Thoughts From Places: The ASEAN Auditorium

My view from the third row in the Cabot Center's ASEAN Auditorium made it increasingly possible for me to dismiss the sheer size of the room I was in. As my watch ticked nervously toward 10:30 a.m., more students continued to shuffle into the room. Some were visibly anxious, others were beaming with delight and more than a few brought the bare minimum with them. My first college class left me with the boon (or possibly the curse?) of two additional professors. All three were pacing in the front of the room, pausing occasionally for huddled whispers. I took time to look around the auditorium, and I was left with a lingering sense of awe. This one class housed more students than there were in my entire graduating class just two short months ago. While it may have been easy to scroll through the lengthy roster on Trunk, the presence of so many warm bodies brought months of anticipation to reality.

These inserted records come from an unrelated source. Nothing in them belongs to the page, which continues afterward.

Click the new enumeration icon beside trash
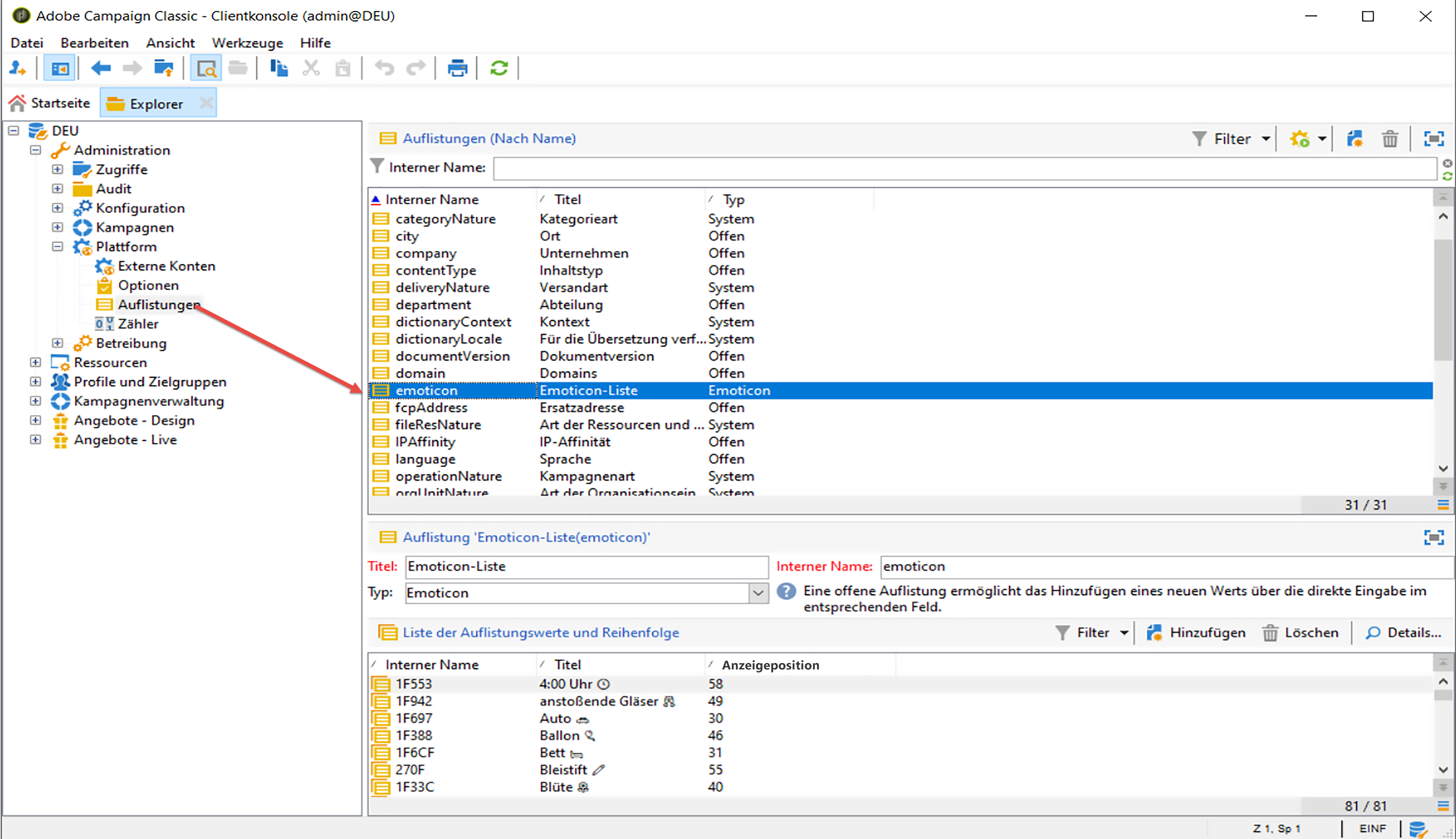This screenshot has height=839, width=1456. click(x=1354, y=139)
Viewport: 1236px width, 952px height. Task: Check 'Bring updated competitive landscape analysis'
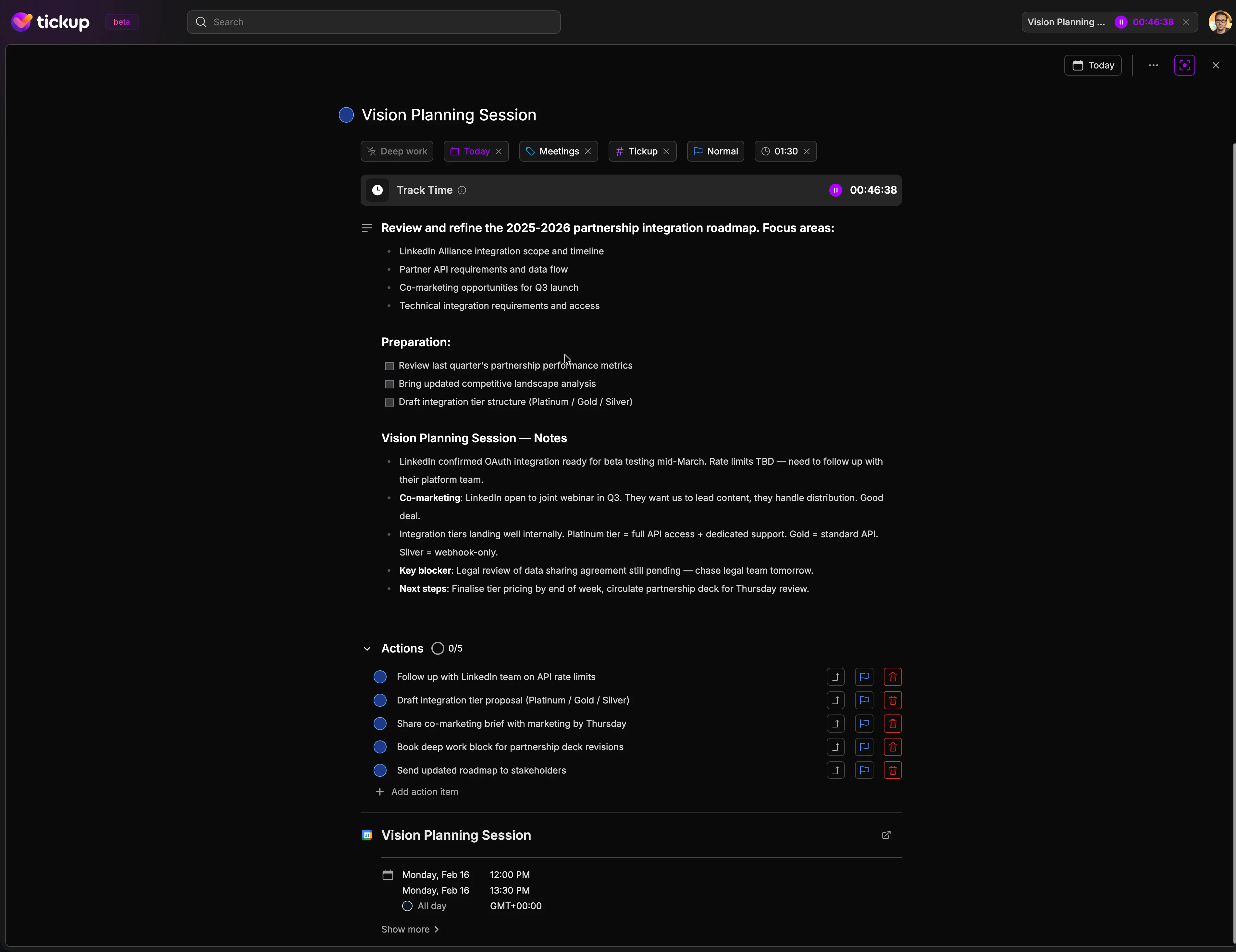pos(389,384)
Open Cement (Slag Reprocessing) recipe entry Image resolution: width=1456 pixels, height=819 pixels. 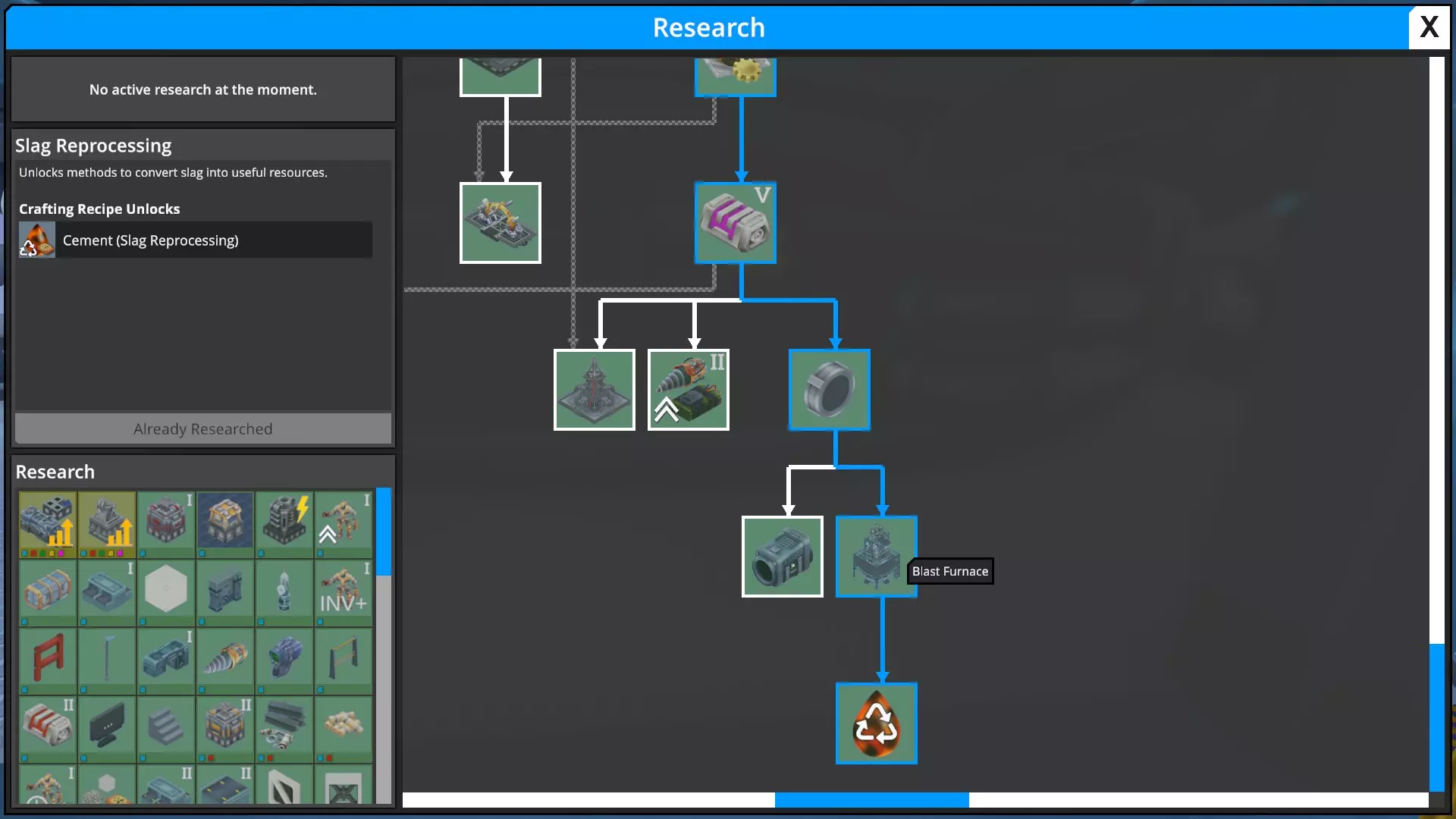[195, 240]
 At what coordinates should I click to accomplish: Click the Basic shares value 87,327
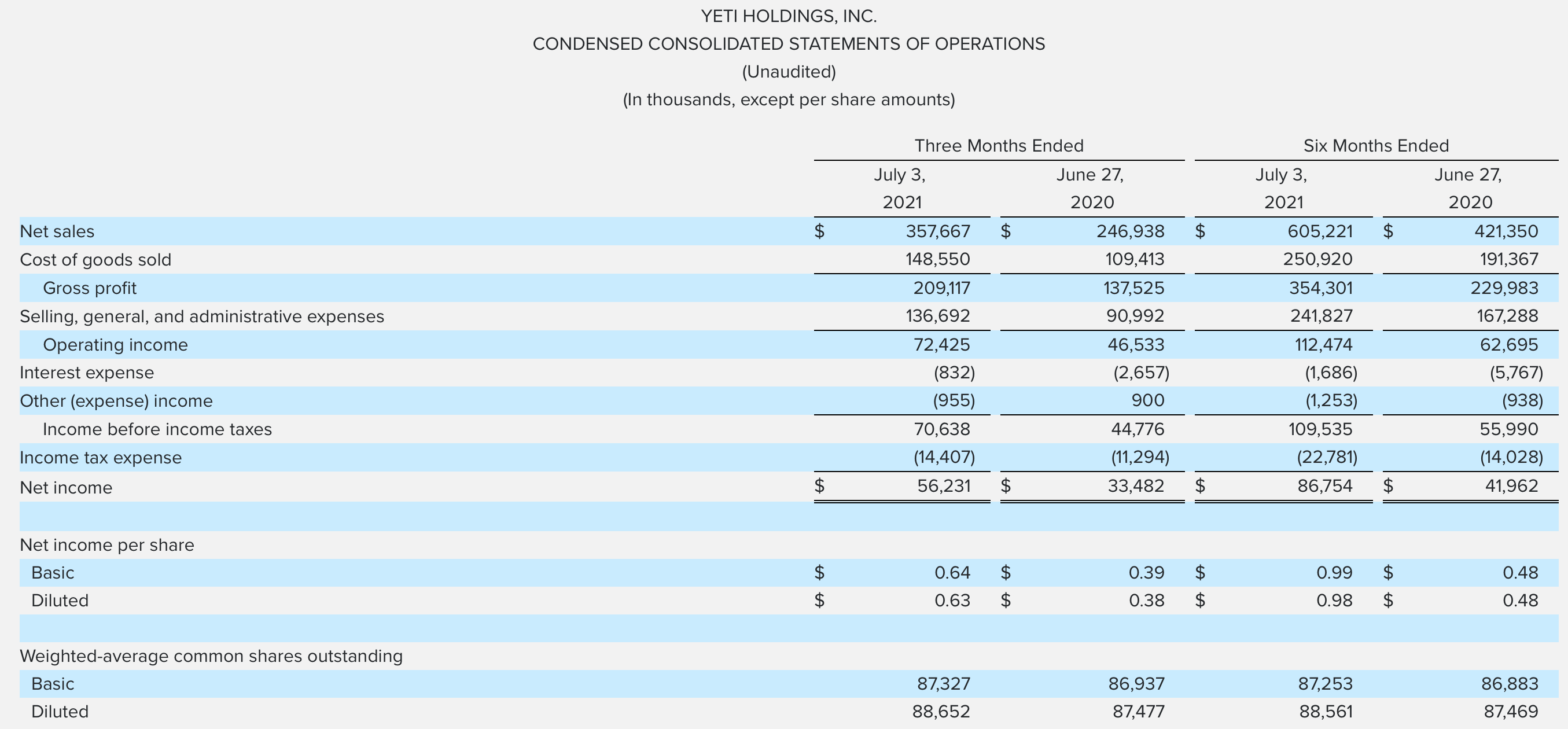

For the past two years, the college experience has been lauded, criticized and analyzed as a critical part of my day-to-day life. The final months of high school were packed with stress, anxiety, relief, excitement and eventually celebratory ceremonies, perhaps not in that exact order. There was no shortage of this electric vibe in the introductory phase of college. From the empowering speeches to the exhilarating declaration of matriculation and the totally not cult-like Illumination Ceremony, the first 24 hours of college were all spectacular. The thing about spectacles is that they are simply performances or displays. This particular one was finally fading into an unforgiving reality.

In my journey to Tufts, I toured various colleges, both small and large. Each promised that I would not be alone when it came time to tackle the beast that is post-secondary schooling. While I did, and continue to, believe the promise made by Tufts, it would be foolish to discount the severity of this shift in academic scenery. Putting aside the changes in lifestyle (dorms, personal responsibilities, free will, etc.), there exists an unexplored valley of scholastic competition. ASEAN is presently filled with anywhere from zero to 250 high school valedictorians. In four years, the same group will only produce so many students with highest honors on the commencement stage. Jumbos are inherently loving, caring and kind beings, but both time and mathematical calculations of grade point averages are altruistic.

Congratulations were in order a week ago, maybe even a year ago. Today, however, the unsettling realization that the journey to college is over and the actual experience has finally begun exists alongside introductory lectures and jittery first-years. The road to college may have had hundreds of possible outcomes, but the road ahead forks into millions of unique paths. Luckily, the same statistical reasoning that damned a five-thousand-4.0-GPA pileup has blessed us with a priceless resource when it comes to dealing with our futures: a large sample size of equally remarkable peers.